TRAKYA’DA BİR CENNET: KIRKLARELİ
İğneada, Kırklareli’nin Demirköy ilçesine bağlı, güzeller güzeli bir kasaba. Bu kasaba, dünyanın nadir güzelliklerinden birisine ev sahipliği yapıyor: İğneada Longoz Ormanları. Her mevsim ayrı bir güzelliğe sahne olan bu ormanlar; derelerin getirdiği kumların birikerek dere ağzını kapatması sonucu akarsuyun biriktiği yerde oluşmuş. Oldukça nadir bulunan bu subasar longoz ormanları, yüzlerce bitki ve hayvan türüne de yuva olmuş. Yaklaşık 2500 dönümlük bir alana yayılan ve içerisinde çok sayıda göl bulunan bu muhteşem ekosistemi, ağaçların arasında kanoyla süzülerek ya da doğa yürüyüşlerine katılarak keşfetmenizin vakti çoktan geldi.

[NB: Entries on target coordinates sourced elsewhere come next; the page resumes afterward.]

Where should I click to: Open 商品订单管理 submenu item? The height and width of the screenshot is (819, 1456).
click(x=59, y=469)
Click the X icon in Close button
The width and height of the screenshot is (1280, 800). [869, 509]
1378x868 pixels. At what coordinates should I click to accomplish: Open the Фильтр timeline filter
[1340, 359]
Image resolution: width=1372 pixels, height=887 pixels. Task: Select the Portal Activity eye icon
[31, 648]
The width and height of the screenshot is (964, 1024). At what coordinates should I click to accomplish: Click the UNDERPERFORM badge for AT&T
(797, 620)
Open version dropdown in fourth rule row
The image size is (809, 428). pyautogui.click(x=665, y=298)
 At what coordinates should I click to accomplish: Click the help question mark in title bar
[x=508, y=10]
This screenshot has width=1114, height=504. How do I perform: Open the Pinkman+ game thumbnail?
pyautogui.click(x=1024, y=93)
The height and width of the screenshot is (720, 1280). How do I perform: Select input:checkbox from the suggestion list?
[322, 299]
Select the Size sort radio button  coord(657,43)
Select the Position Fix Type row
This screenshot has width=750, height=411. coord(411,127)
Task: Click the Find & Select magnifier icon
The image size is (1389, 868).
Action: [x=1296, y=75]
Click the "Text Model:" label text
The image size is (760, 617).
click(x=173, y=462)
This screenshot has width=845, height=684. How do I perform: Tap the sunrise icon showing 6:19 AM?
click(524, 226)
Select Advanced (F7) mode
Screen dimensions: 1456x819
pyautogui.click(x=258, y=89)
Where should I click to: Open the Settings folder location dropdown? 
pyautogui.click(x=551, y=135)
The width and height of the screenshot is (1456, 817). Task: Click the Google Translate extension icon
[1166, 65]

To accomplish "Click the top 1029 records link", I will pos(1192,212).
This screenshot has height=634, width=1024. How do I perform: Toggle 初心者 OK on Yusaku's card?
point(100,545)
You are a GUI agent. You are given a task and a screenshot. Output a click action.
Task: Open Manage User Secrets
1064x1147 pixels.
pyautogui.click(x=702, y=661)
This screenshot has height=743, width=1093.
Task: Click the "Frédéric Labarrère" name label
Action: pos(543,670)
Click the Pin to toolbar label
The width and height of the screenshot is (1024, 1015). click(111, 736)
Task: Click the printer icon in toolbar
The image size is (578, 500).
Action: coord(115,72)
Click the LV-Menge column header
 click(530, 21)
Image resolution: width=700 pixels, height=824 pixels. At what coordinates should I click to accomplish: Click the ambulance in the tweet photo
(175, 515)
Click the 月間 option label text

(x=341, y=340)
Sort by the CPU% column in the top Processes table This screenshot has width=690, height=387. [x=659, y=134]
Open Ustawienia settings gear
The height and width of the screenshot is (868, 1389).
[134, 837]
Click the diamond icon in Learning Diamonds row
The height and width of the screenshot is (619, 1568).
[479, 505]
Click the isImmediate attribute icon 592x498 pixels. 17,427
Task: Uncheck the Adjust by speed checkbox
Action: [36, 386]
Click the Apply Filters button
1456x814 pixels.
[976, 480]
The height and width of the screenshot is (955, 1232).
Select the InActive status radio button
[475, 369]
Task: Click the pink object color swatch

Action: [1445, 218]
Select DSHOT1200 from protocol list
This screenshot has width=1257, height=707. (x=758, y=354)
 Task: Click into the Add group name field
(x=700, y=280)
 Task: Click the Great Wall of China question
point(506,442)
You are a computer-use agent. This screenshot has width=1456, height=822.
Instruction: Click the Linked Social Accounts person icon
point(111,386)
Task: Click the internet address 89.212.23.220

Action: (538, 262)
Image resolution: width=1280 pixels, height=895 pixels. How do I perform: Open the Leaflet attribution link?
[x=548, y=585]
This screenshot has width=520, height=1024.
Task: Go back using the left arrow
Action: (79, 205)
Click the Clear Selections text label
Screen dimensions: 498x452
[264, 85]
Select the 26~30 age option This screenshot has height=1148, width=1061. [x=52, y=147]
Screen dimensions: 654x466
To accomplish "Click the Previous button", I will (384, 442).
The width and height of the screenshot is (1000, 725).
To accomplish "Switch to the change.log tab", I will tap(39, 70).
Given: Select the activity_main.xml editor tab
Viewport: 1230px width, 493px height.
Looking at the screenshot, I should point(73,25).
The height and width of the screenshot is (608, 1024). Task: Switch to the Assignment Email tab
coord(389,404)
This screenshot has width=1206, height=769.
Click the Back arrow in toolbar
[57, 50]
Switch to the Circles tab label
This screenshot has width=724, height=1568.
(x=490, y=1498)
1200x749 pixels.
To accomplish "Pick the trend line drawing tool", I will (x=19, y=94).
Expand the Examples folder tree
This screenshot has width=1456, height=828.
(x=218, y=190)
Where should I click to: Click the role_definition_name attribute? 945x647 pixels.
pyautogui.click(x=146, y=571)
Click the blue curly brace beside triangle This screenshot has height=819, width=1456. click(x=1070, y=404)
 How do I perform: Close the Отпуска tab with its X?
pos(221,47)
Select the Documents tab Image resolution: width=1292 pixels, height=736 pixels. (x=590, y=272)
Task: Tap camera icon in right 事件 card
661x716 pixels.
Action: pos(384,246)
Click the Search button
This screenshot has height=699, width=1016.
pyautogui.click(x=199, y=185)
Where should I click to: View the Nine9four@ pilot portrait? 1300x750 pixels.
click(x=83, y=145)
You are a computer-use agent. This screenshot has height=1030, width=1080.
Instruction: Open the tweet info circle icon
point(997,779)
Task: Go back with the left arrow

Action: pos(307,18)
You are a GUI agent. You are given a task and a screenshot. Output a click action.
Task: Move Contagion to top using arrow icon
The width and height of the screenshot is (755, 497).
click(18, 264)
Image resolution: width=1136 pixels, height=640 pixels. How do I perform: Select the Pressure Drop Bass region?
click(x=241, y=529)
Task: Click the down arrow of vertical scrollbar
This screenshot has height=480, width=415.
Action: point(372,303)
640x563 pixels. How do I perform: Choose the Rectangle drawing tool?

Tabii sadece doğal güzellikleriyle değil, MÖ 6. yy’a kadar uzanan tarihiyle de görülmeye değer bir yer olan Kırklareli’nde; her türlü konfora sahip Kırklareli merkez otellerinde konaklayabilirsiniz. Ayrıca; 3, 4 ve 5 yıldızlı seçenekleriyle İğneada ve Kıyıköy’de bulunan, denize sıfır Kırklareli otellerinde de kalabilirsiniz. Kırklareli otel fiyatları; otelin bulunduğu konuma ve sunduğu konfora göre, her bütçeye uygun seçenekler sunmaktadır.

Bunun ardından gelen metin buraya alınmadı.